The microscopic appearance shows an unencapsulated, destructive growth, remodeling and invading bone. The tumor is arranged as simple, broad, non-complex papillary projections without large cystic spaces. The spaces are often fluid filled, have extravasated erythrocytes and/or inspissated material. The cells are cuboidal, usually single layered along the papillary structures, showing indistinct cell borders. The nuclei are round and hyperchromatic.

=== Immunohistochemistry ===
The neoplastic cells are reactive with keratin, CK7, and Epithelial membrane antigen, but negative with TTF-1 and CK20.

=== Cytogenetics ===
The germline mutations of VHL tumor suppressor gene will be found on 3p25-26 (short arm of chromosome 3), usually between base pair 10,158,318 to 10,168,761.

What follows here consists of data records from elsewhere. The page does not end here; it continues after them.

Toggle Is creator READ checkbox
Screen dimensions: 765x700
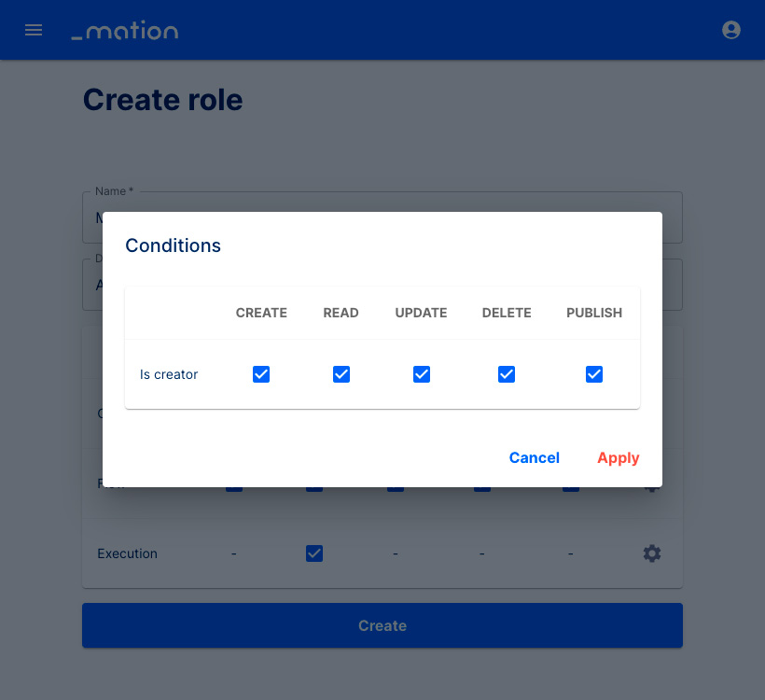[341, 374]
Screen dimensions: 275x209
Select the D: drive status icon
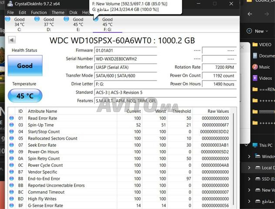tap(37, 19)
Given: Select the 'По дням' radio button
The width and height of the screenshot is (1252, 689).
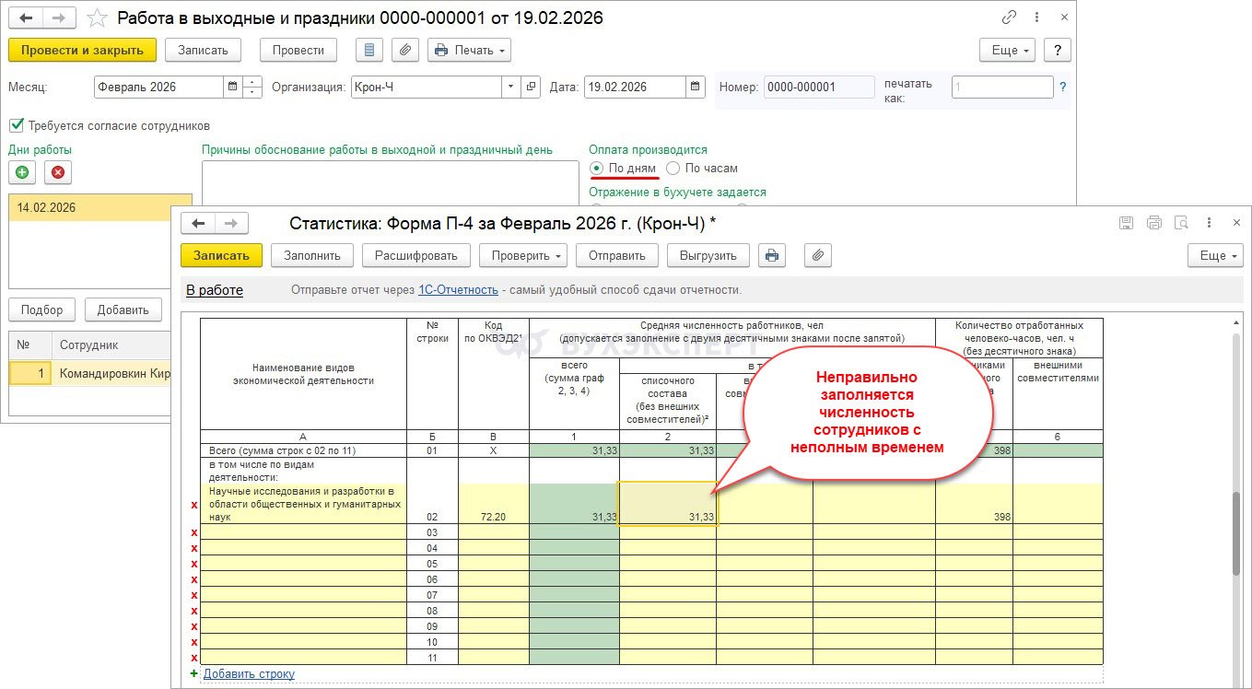Looking at the screenshot, I should (597, 169).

== Differential diagnosis ==
The clinical and pathology differential are different. From a pathology perspective, an endolymphatic sac tumor needs to be separated from metastatic renal cell carcinoma, metastatic thyroid papillary carcinoma, middle ear adenoma, paraganglioma, choroid plexus papilloma, middle ear adenocarcinoma, and ceruminous adenoma.

== Management ==
Wide excision is the treatment of choice, although attempting to preserve hearing. Based on the anatomic site, it is difficult to completely remove, and so while there is a good prognosis, recurrences or persistence may be seen. There is no metastatic potential. Patients who succumb to the disease, usually do so because of other tumors within the von Hippel-Lindau complex rather than from this tumor. Surgery is the primary treatment modality, but in some rare instances adjuvant radiation therapy may be used.

== Epidemiology ==
This is a very rare tumor, since only about 1 in 35,000 to 40,000 people have VHL, of whom about 10% have endolymphatic sac tumors. Patients usually present in the 4th to 5th decades without an gender predilection. The tumor involves the endolymphatic sac, a portion of the intraosseous inner ear of the posterior petrous bone.